As a motivation to start reading it, we quote a few lines from the Introduction of version 19.01 of the book:

It’s been said that “graphical user interfaces make easy tasks easy, while command line interfaces make difficult tasks possible” and this is still very true today.

…, there is no shortcut to Linux enlightenment. Learning the command line is challenging and takes real effort. It’s not that it’s so hard, but rather it’s so vast.

And, unlike many other computer skills, knowledge of the command line is long lasting.

Another goal is to acquaint you with the Unix way of thinking, which is different from the Windows way of thinking.

The book also introduces the secure shell (ssh). The secure shell is a prerequisite for using HPC systems, because it is needed to log in, and to copy files from and to the system. Since The Linux Command Line does not cover ssh keys, we explain how to use these below. We also mention the very first steps with text editors.

To get access to a cluster system, a terminal emulator program is used to remotely connect to a cluster node (possibly belonging to a group of such nodes) which authenticates the user and grants access to the actual cluster system. Such login nodes are also named gateway nodes or head nodes.

SSH (Secure Shell) and Windows Equivalents

In the Linux world the ssh (Secure Shell) client program is used as a terminal emulator for logging into a remote machine like a login node (running the SSH server counterpart).

The ssh program provides a secured and encrypted communication for executing commands on a remote machine like building programs and submitting jobs on the cluster system. Windows users can use third-party software like putty or MobaXterm to establish ssh connections to a cluster system. Meanwhile a quite mature OpenSSH port (beta version), i.e. a collection of client/server ssh utilities, is also available for Windows.

Another very useful option is to run Linux (e.g. Ubuntu or openSUSE) on a Windows computer in a virtual machine (VM) using a hypervisor like VMware Workstation Player, VirtualBox, or Hyper-V.

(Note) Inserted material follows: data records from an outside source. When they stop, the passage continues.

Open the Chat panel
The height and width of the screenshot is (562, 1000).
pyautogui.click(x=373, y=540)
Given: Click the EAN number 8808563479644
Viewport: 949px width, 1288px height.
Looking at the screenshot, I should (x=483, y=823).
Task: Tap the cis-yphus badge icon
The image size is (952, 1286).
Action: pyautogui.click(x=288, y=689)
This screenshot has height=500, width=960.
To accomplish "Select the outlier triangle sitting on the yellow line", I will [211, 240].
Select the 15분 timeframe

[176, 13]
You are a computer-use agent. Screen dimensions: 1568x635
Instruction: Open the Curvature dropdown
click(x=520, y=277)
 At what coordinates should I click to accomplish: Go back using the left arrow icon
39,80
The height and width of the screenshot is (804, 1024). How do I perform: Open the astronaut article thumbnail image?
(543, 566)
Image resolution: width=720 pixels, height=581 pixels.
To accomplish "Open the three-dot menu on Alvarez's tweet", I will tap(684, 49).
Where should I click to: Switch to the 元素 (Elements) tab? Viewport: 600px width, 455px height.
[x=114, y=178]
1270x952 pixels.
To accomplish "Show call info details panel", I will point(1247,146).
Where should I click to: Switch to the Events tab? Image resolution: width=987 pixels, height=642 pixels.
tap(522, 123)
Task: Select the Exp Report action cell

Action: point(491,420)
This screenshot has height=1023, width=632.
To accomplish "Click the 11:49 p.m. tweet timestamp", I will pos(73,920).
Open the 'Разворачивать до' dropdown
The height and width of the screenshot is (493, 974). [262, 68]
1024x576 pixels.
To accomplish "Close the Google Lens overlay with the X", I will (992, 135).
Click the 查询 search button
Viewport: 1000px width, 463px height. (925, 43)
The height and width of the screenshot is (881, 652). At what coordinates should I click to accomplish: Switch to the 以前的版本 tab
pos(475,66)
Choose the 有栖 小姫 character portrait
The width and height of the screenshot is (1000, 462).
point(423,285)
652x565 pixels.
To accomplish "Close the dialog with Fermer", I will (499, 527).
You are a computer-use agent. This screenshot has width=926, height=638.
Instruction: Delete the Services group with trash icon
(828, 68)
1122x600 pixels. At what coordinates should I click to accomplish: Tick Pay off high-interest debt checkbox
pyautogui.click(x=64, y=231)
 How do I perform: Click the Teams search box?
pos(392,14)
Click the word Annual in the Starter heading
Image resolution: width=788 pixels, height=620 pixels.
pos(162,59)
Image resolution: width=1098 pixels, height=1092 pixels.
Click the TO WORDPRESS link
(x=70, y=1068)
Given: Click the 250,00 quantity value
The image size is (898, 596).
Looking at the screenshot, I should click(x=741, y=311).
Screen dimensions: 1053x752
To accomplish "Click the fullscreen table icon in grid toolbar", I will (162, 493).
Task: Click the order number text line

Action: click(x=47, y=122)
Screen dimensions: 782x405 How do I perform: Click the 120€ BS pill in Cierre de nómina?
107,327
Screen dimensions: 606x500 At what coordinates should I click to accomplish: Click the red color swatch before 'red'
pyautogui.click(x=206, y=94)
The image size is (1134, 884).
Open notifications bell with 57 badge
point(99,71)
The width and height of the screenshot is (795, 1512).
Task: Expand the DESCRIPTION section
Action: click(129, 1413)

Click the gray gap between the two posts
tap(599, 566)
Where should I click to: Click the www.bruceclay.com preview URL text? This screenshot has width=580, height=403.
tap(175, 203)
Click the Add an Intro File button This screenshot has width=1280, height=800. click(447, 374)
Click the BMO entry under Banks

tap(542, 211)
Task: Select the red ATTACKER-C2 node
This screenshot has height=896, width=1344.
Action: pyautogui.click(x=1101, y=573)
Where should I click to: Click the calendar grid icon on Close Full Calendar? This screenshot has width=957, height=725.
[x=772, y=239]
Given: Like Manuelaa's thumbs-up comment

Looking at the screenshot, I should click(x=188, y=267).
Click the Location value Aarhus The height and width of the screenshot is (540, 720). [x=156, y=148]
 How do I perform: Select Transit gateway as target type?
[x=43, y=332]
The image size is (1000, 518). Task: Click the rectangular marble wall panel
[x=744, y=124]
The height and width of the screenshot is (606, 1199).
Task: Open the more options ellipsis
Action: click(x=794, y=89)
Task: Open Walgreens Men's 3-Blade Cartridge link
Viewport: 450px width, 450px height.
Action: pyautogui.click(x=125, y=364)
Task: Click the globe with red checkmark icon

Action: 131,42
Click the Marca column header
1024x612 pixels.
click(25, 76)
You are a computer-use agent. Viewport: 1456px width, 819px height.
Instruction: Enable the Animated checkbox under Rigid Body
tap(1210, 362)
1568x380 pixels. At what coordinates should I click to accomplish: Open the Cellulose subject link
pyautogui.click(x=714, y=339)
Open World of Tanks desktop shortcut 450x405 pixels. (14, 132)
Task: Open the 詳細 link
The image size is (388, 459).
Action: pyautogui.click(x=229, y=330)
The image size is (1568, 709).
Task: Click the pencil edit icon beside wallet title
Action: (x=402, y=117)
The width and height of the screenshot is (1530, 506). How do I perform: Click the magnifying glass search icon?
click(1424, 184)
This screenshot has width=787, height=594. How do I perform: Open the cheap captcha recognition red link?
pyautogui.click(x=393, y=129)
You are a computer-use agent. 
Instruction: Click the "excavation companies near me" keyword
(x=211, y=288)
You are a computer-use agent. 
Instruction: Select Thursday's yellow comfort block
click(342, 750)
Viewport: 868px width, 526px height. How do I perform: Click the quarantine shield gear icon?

As an example, it is shown how to login to the Hummel cluster at Universität Hamburg (there are two login gateways available: hummel1 and hummel2):

user@your-pc:~$ ssh yourHummelUsername@hummel1.rrz.uni-hamburg.de
Enter passphrase for key '/home/user/.ssh/id_rsa': ****************
       _                                                                _
    __/ \   __/ RRZ HPC Login | Zugang nur mit Berechtigung      \__   / \_
         \_/  \ RRZ HPC login | Access for authorized users only /  \_/    


  * * * * * * * * * * * * * * * * * * * * * * * * * * * * * * * * * * * * * * *
 *                                                                             *
 *  Hummel HPC Cluster (2015) am RRZ der Universität Hamburg     ____Ô____     *
 *                                                              /|\  |  /|\    *
 * > Interaktive Knoten / Interactive nodes:                   H U M | M E L   *
 *     front1, front2                                              _/ \_       *
 * > Weitere Informationen / Further information:                              *
 *     http://www.rrz.uni-hamburg.de/de/services/hpc.html                      *
 * > Beratung und Hilfe / Support: mailto:hpc@uni-hamburg.de                   *
 *                                                                             *
  * * * * * * * * * * * * * * * * * * * * * * * * * * * * * * * * * * * * * * *

[yourHummelUsername@login1 14:48:23]~$

Public-key cryptography

For the Hummel cluster public-key cryptography is used for authentication to increase security in comparison to simple username / password authentication. To access the cluster via ssh, as shown above, the user initially generates a private/public keypair. The public key file will then be installed on the cluster by the cluster administrator. The private key file is kept in home directory on the user’s computer (e.g. ~/.ssh/id_rsa). The private key will never leave the user’s computer, which is a major concept and advantage of public key cryptography. For more details also see challenge-response authentication in Wikipedia. On the user’s computer, access to the private key needs to be protected by appropriate file permissions (only the owner of the private key file shall have permission to read the file) and above all by a passphrase. Note: Everyone who has access to the private key can gain access to the machine on which the public key is installed. Good practice is to use different key pairs for different HPC cluster systems.

SSH key pairs

The ssh-keygen command is used to generate, manage and convert authentication keys for ssh. Below, an example is given on how to generate an RSA type key pair (the newer type ed25519 is also a good choice) with a length of 4096 bits (minimum length should be 2048 bits). Windows users can use the PuTTYgen helper program in connection with third-party software like putty or MobaXterm to generate key pairs. ssh-keygen and PuTTYgen use different private key file formats. PuTTYgen can be used to convert between these formats via its import and export functionality (e.g. to reuse a private key when a user migrates the local PC from Windows to Linux or vice versa).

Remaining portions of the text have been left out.